[Supplied data Boundary: Start]

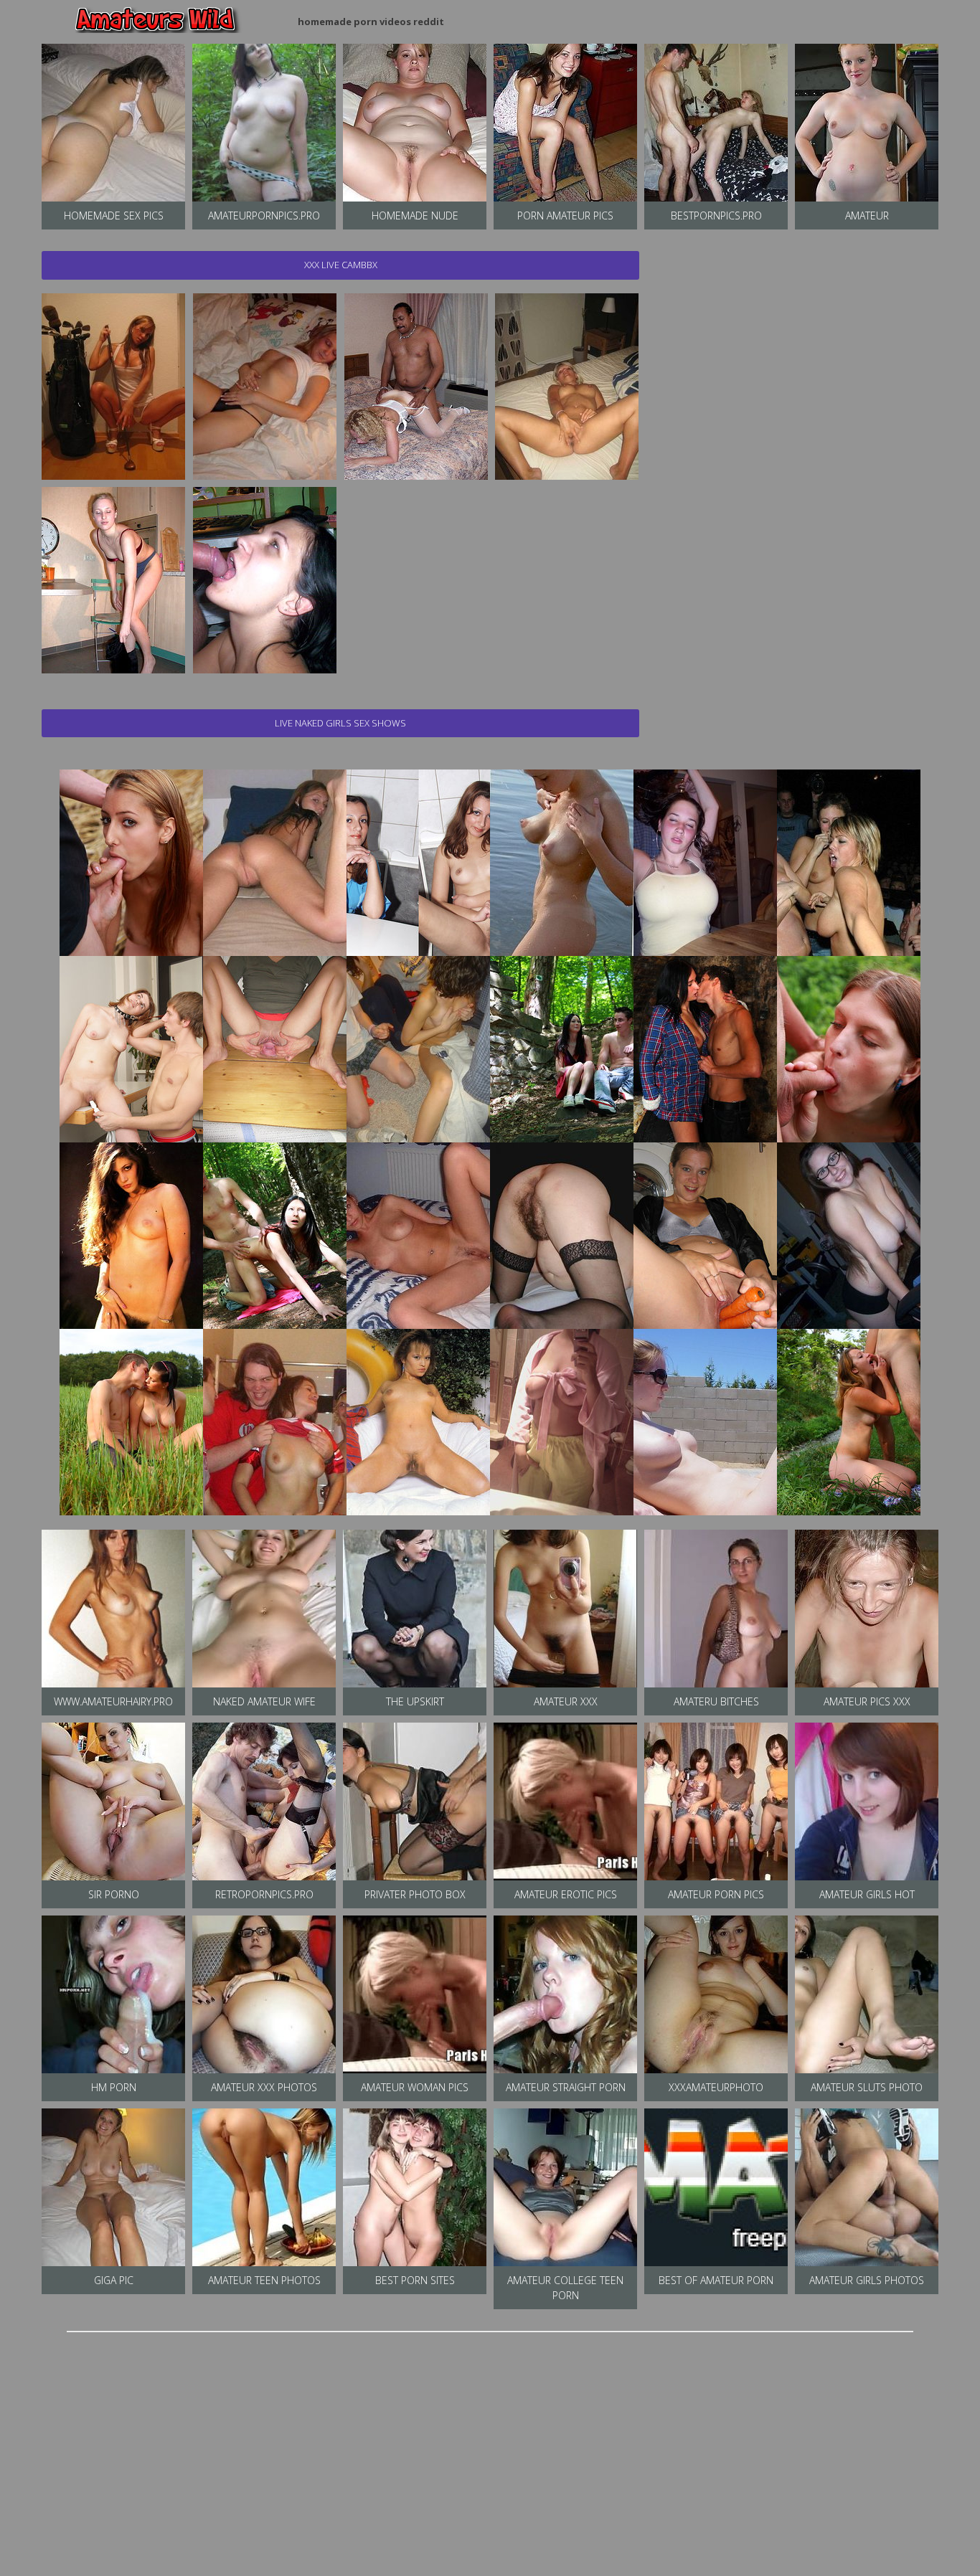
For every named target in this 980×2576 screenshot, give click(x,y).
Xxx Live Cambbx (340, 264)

[Supplied data Boundary: End]
[Supplied data Boundary: Start]

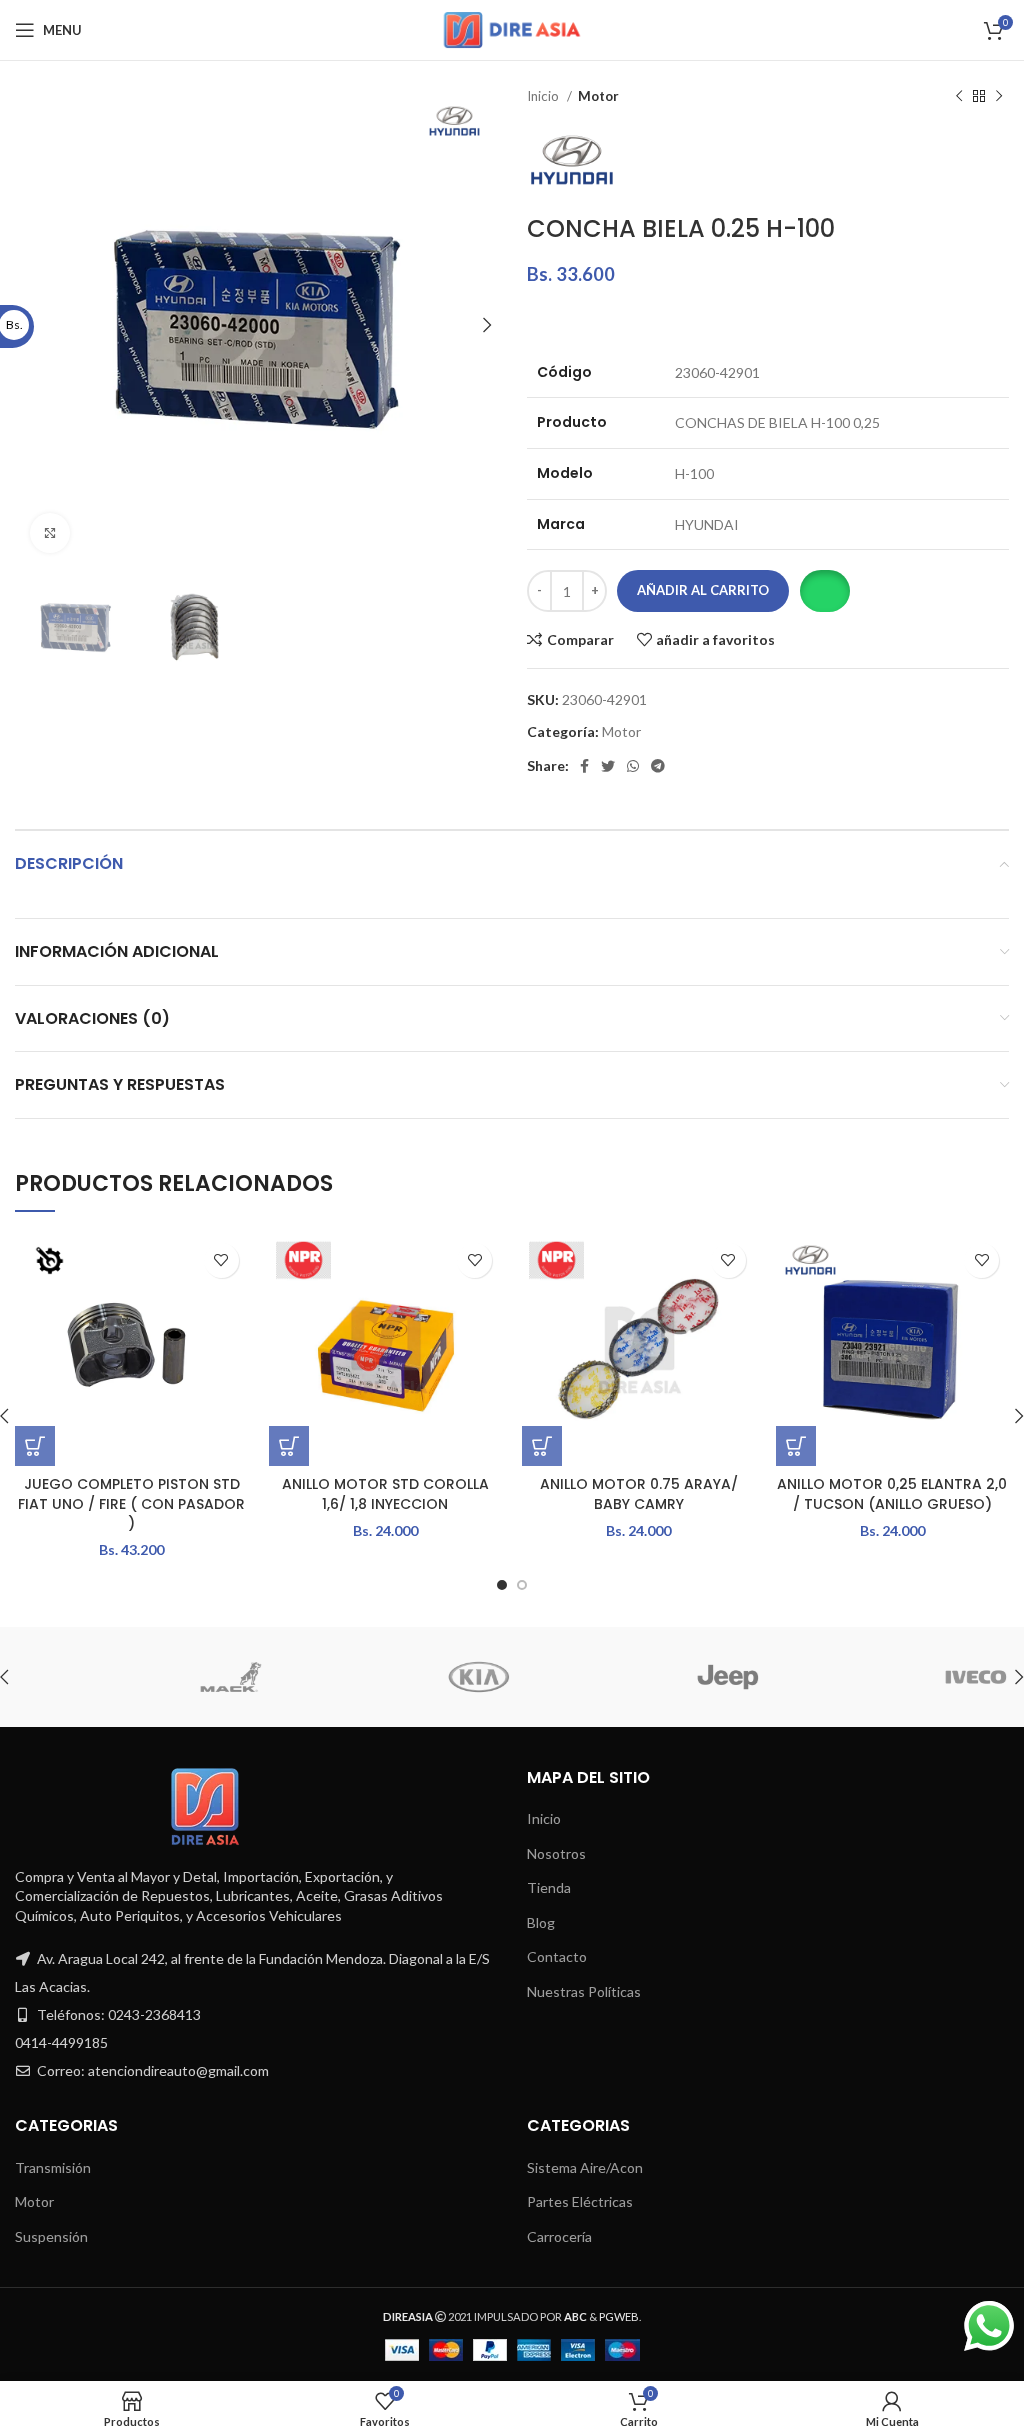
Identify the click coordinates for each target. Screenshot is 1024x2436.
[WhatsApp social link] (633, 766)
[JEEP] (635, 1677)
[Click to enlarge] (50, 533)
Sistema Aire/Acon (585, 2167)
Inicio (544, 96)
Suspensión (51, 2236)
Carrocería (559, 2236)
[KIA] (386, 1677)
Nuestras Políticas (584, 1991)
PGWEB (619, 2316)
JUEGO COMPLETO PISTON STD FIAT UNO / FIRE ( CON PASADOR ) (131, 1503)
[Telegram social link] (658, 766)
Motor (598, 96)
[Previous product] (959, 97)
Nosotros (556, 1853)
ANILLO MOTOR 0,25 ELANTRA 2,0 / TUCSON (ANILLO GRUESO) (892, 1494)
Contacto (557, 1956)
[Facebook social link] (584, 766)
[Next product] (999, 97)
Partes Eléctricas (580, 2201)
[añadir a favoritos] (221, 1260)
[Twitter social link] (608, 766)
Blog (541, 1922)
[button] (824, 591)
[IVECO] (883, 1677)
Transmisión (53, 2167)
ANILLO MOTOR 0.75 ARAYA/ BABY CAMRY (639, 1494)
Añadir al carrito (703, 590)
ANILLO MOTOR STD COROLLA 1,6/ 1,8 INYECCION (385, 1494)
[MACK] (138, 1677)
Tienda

[Supplied data Boundary: End]

◆ Task to complete ◆
An exact copy of the lines above, from the one containing "For every named" down to the one containing "Xxx Live Cambbx (340, 264)" and including both, is the whole answer; retype it and nothing else.

◆ Expected output ◆
For every named target in this 980×2576 screenshot, give click(x,y).
Xxx Live Cambbx (340, 264)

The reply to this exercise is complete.